I go to Nationals because I get to hear people like Jennifer Cruise inspire the PRO members at the PRO Retreat. I get to listen to the Debbie Macombers and Susan Elizabeth Phillips of the writing world inspire me to keep on writing, to follow my dreams. For the five days of each national conference I attend, I give myself permission to leave the daily routine of work, home, family, church and all the other myriad commitments in my life, and focus on writing. I get to attend workshops all day long taught by people who want to write. I get to sit in large meeting rooms with a hundred other people who don’t think I am mentally ill just because I routinely have people talking to me in my head.

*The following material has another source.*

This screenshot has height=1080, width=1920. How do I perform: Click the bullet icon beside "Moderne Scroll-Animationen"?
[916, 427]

The most amazing thing about National Conference is that I come away with the same insights every year. It isn’t the inspiring luncheon speeches—although they are always inspiring—it is the knowledge that I belong to an organization willing to share its secrets with me. There are no pyramid schemes, no huge amounts of money I have to fork over to get to the “next level,” no secret handshake I need to learn, no decoder ring I have to purchase to get published. For the conference fee, I get motivational, instructional, inspiring speakers and workshop leaders. Every year I’ve attended National conference, I’ve felt a part of a greater community. I see the National Board laboring for the common good of all writers. RWA is actively working to see that we get fair contracts and are paid well deserved wages for our work, and the members of the National Board donate an enormous amount of time they could be spending writing themselves to work in our behalf. National Conference always leaves me in awe of the hundreds of people who donate their time so I can be renewed and feel inspired to go back to the keyboard when I get home.
From THIS National Conference, “Shining Bright in Reno,” I was reminded:
You don’t have to be published to call yourself a writer. You write, therefore you are a writer. Whether New York ever wakes up and purchases my manuscripts (and there are several!) or not, I am a writer.

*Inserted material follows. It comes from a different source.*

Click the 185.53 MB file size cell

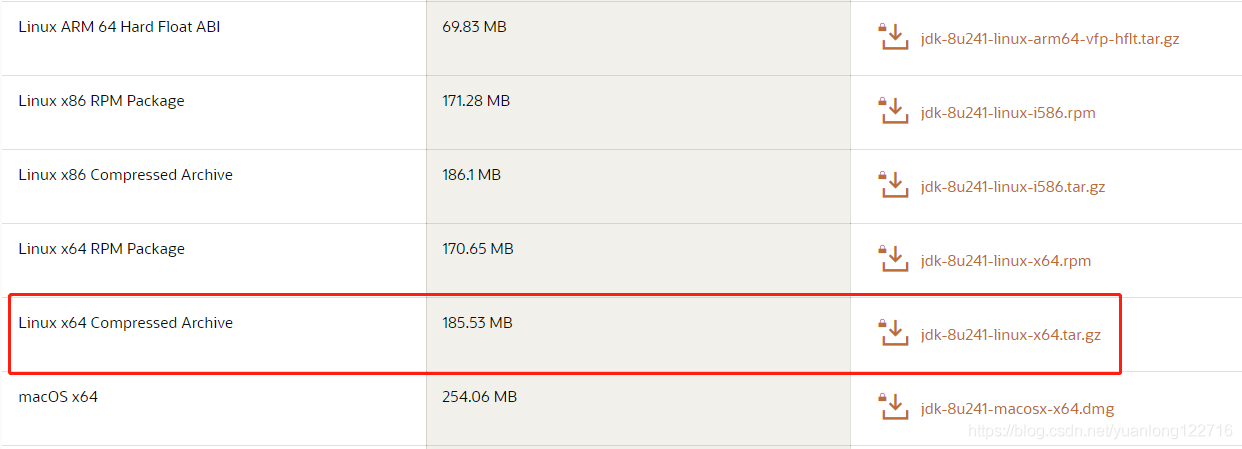477,323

I am not insane to want to do this. Thankfully, RWA is a haven. I belong to an organization of over nine thousand like-minded souls who want to tell stories so well written that they change people’s lives for the better.

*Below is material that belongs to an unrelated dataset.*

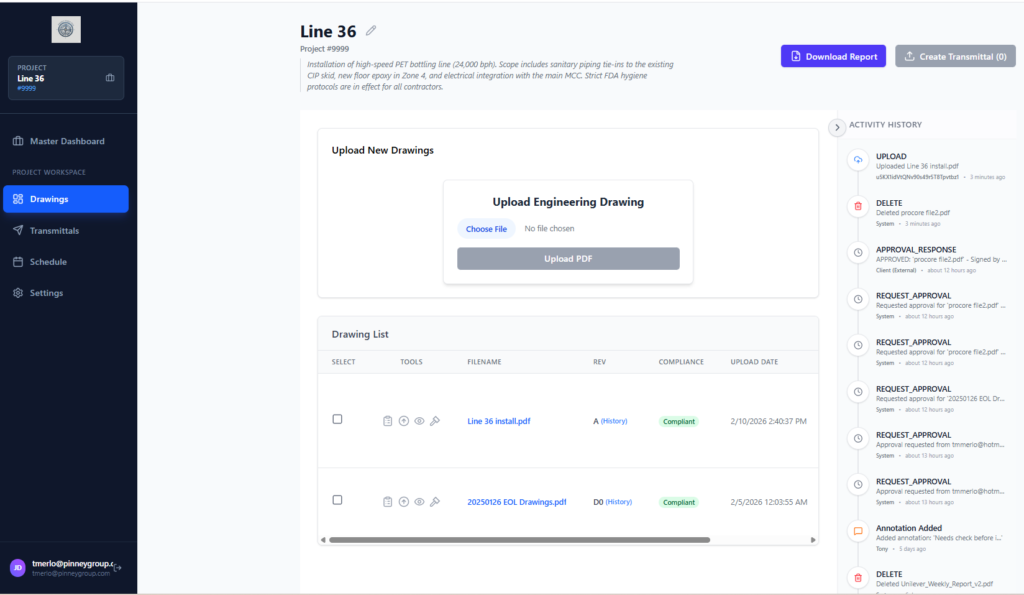Click the pencil icon beside Line 36 title
1024x595 pixels.
372,32
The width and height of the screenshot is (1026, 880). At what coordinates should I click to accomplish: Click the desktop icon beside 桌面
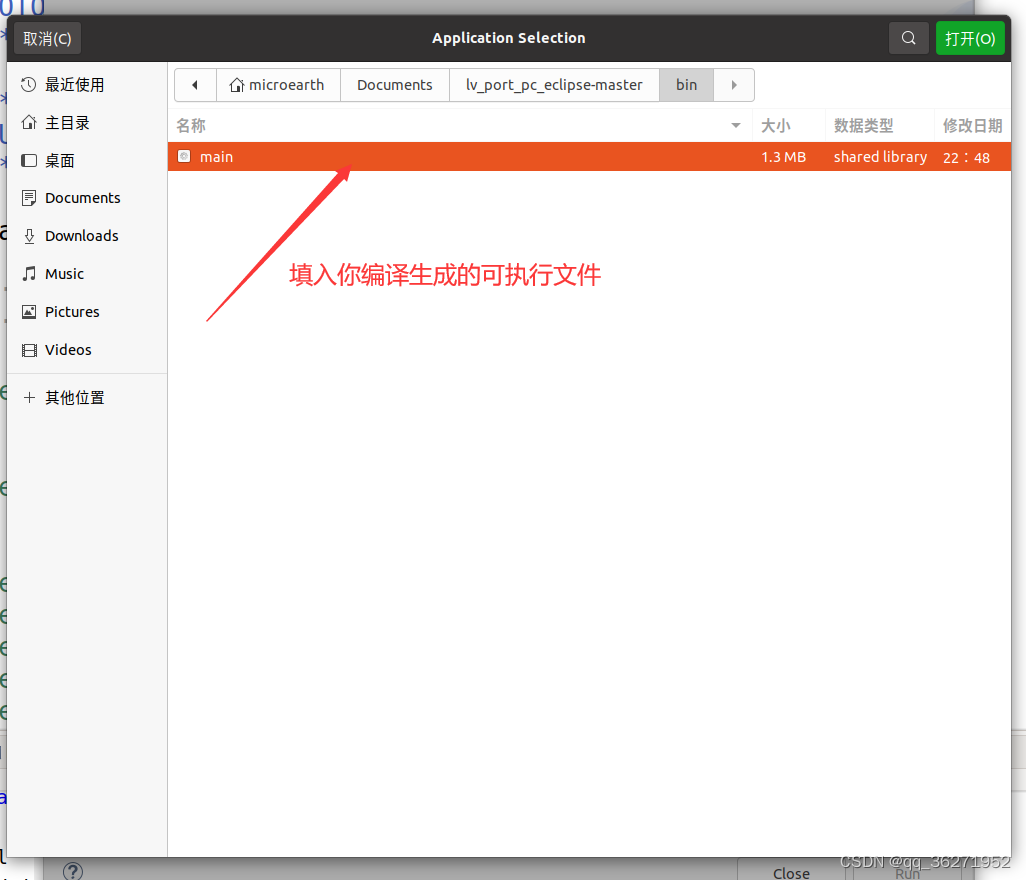26,160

And, the most important of all, Windy City is a jewel to be cherished. Over the past decade, Windy City has turned into an organization of people dedicated to the craft of writing who nurture the writer in every person. Instead of sitting around arguing about policies and procedures, or running for chapter office to accomplish personal agendas, we have been blessed with a continuous group of elected volunteers and unelected Committee Chairs who have donated their time, talents and energies to making the “writing life” a good life for each individual writer in the group. We have been given time to “fill our creative wells.” I think of Windy City as an oasis in the publishing world, and RWA National as our sophisticated, bigger sister. At National we get to hear diverse voices. It is inspiring to sit in an auditorium, or luncheon with over 2000 other writers who are there for the sheer joy of writing.
So, as I sit back and put conference in “context” of the current horrific events in the aftermath of hurricane Katrina, I see needs that will still be there long after fresh water, housing and food are once again secured for the thousands now displaced and grieving. They will need happy endings, and who can give them better happy endings than nine thousand dedicated writers who want to make their world a better place, if even for the space of a few stolen hours?
Jean Newlin had her first work published at age 10. (I got a poem published in the Junior High Newspaper because my sister was editor—I'm claiming it ANYWAY!) She has been a member of RWA since 1989 and currently is writing her tenth book.